[Request 1] In the passage on the Viceroy of India, retype everything from "The conduct of" down to "Indian princely states.".
[Request 2] According to the passage on the Viceroy of India, why could the Viceroy not act as an autocrat despite his pomp? Answer in one to three sentences.

[Text extract]
▬▬▬▬▬▬

Quite often, those in power in Pakistan have bemoaned and cursed the unsuitability of an ‘alien’ governance structure thrust upon them. Many Pakistanis meander through the annals of our history, talking about the difficulties of governance in these lands, appearing oblivious of the relatively ‘recent’ British example.
After all, the British ruled a united Subcontinent with a number of tools at their disposal. But arguably, at the core of colonial rule lay a certain vision of law and its scrupulous implementation – as well as checks and balances on executive power. The British ran a tight ship through a shrewd combination of indigenous traditions and ‘enlightened’ perception. Pure coercion cannot explain the fact that never more than a hundred thousand of them were present in India at a given time (regular contingents of British Army forming the bulk). And yet they managed millions through the writ of law, and more importantly, the ‘disinterested’ implementation of policies.
The conduct of the proconsul sitting atop the official pyramid reveals the governing ethos of the British – as he was its focal point. Termed sui generis (unique), the position of Governor-General was created in 1772, and when the Crown replaced the East India Company in 1858, the title of Viceroy was added to it – making the incumbent Charles ‘Clemency’ Canning (known to advocate leniency about the 1857 mutineers) the first to hold this dual title. Although not accorded a patent, Viceroy was a sobriquet underpinning his status as royal representative denoting paramount status over the Indian princely states.
He maintained a state almost royal. It was said that “ceremony walks behind and before him and does obeisance to him” – he was entitled to a 31-gun salute. Indubitably the most powerful figure in his realm, he ruled over a massive population: estimated by some at 400 million by end of the Raj. Equated with the autocratic Tsar of Russia, he operated from the exalted confines of viceregal palace, rarely exposed to the people. His inability to speak the vernacular was not considered a handicap. Despite his regal rank, he was styled ‘Excellency’ and his normal official attire was usually a tall hat and a frock coat emphasising his civilian status.
The Viceroy was the highest office accorded to a Briton outside the UK and was considered second only to the Prime Minister. The position was seldom refused, the only notable exception being George Canning (‘Clemency’ Canning’s father) who rose to become Prime Minister. The tenure of assignment was five years and until as late as 1935, during incumbency he was not allowed to travel outside his domain – although that condition was somewhat relaxed and he could avail home leave from 1924 onwards.
Whatever his pomp, the ‘Laat sahib’ was not allowed to act an autocrat as he was checked by a powerful four-member Executive Council – later extended to six, with the Commander-in-Chief (known as ‘Jangi Laat’) thrown in as additional member – whose fiercely independent members were appointed by London and an equally brazen Council at the India Office, London. The exercise of joint authority was described in characteristically clipped British jargon as the ‘Governor General-in-council’ running the show. There was no dearth of policy differences between top tiers of government and there exists many a tale of opposition to the Viceroy by his council members, prominent being that between Warren Hastings and Phillip Francis in the 18th century and Curzon and his commander-in-chief Kitchener in the 20th century.

▬▬▬▬▬▬

[Supplied information]

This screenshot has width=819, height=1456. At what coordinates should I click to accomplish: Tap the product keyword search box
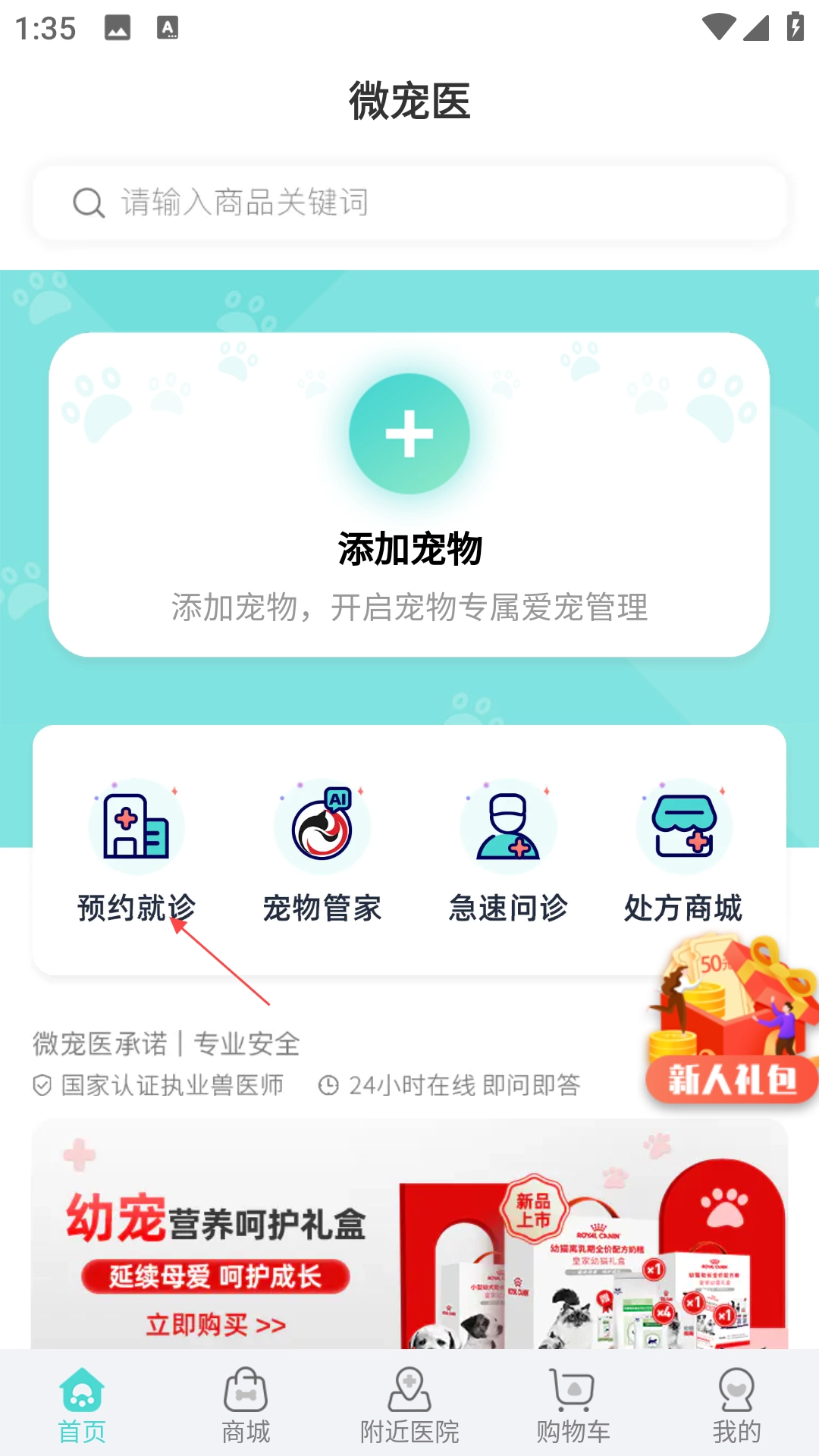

▬▬▬▬▬▬

[Written answer 1]
The conduct of the proconsul sitting atop the official pyramid reveals the governing ethos of the British – as he was its focal point. Termed sui generis (unique), the position of Governor-General was created in 1772, and when the Crown replaced the East India Company in 1858, the title of Viceroy was added to it – making the incumbent Charles ‘Clemency’ Canning (known to advocate leniency about the 1857 mutineers) the first to hold this dual title. Although not accorded a patent, Viceroy was a sobriquet underpinning his status as royal representative denoting paramount status over the Indian princely states.

[Written answer 2] A powerful Executive Council checked him. It first had four members and was later extended to six, with the Commander-in-Chief added. London appointed its fiercely independent members, and an equally brazen Council at the India Office in London also stood over him, so authority was exercised jointly as the "Governor General-in-council."